#### RECORDS SHOWN ####
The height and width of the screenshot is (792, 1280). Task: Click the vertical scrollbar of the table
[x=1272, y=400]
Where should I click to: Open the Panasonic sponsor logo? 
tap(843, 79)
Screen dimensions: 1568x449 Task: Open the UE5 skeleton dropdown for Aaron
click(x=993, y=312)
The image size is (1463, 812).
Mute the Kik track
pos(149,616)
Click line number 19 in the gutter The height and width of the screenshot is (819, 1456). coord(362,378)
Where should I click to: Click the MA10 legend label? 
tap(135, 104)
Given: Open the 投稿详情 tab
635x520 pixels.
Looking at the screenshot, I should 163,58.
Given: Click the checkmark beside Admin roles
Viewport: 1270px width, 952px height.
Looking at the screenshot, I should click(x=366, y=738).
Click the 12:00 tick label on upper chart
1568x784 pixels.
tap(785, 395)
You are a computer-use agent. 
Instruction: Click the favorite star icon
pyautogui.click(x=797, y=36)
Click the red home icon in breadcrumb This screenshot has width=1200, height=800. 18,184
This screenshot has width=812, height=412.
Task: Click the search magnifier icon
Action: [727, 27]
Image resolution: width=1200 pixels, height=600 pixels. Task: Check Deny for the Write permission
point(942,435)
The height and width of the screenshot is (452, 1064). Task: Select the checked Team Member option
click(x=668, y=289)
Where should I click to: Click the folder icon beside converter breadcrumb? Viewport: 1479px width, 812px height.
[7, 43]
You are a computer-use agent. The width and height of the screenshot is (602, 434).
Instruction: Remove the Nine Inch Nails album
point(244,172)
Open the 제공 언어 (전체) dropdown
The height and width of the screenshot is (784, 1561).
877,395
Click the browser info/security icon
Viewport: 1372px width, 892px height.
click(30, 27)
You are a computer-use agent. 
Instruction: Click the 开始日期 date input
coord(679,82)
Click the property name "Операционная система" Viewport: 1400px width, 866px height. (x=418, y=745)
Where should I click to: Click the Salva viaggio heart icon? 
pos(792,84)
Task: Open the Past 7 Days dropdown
####
> [GIVEN REQUEST] Return every row above word for word, with nothing changed.

> [REPLY]
The height and width of the screenshot is (792, 1280). Task: Click the vertical scrollbar of the table
[x=1272, y=400]
Where should I click to: Open the Panasonic sponsor logo? 
tap(843, 79)
Screen dimensions: 1568x449 Task: Open the UE5 skeleton dropdown for Aaron
click(x=993, y=312)
The image size is (1463, 812).
Mute the Kik track
pos(149,616)
Click line number 19 in the gutter The height and width of the screenshot is (819, 1456). coord(362,378)
Where should I click to: Click the MA10 legend label? 
tap(135, 104)
Given: Open the 投稿详情 tab
635x520 pixels.
Looking at the screenshot, I should 163,58.
Given: Click the checkmark beside Admin roles
Viewport: 1270px width, 952px height.
Looking at the screenshot, I should click(x=366, y=738).
Click the 12:00 tick label on upper chart
1568x784 pixels.
tap(785, 395)
You are a computer-use agent. 
Instruction: Click the favorite star icon
pyautogui.click(x=797, y=36)
Click the red home icon in breadcrumb This screenshot has width=1200, height=800. 18,184
This screenshot has width=812, height=412.
Task: Click the search magnifier icon
Action: [727, 27]
Image resolution: width=1200 pixels, height=600 pixels. Task: Check Deny for the Write permission
point(942,435)
The height and width of the screenshot is (452, 1064). Task: Select the checked Team Member option
click(x=668, y=289)
Where should I click to: Click the folder icon beside converter breadcrumb? Viewport: 1479px width, 812px height.
[7, 43]
You are a computer-use agent. The width and height of the screenshot is (602, 434).
Instruction: Remove the Nine Inch Nails album
point(244,172)
Open the 제공 언어 (전체) dropdown
The height and width of the screenshot is (784, 1561).
877,395
Click the browser info/security icon
Viewport: 1372px width, 892px height.
click(30, 27)
You are a computer-use agent. 
Instruction: Click the 开始日期 date input
coord(679,82)
Click the property name "Операционная система" Viewport: 1400px width, 866px height. (x=418, y=745)
Where should I click to: Click the Salva viaggio heart icon? 
pos(792,84)
Task: Open the Past 7 Days dropdown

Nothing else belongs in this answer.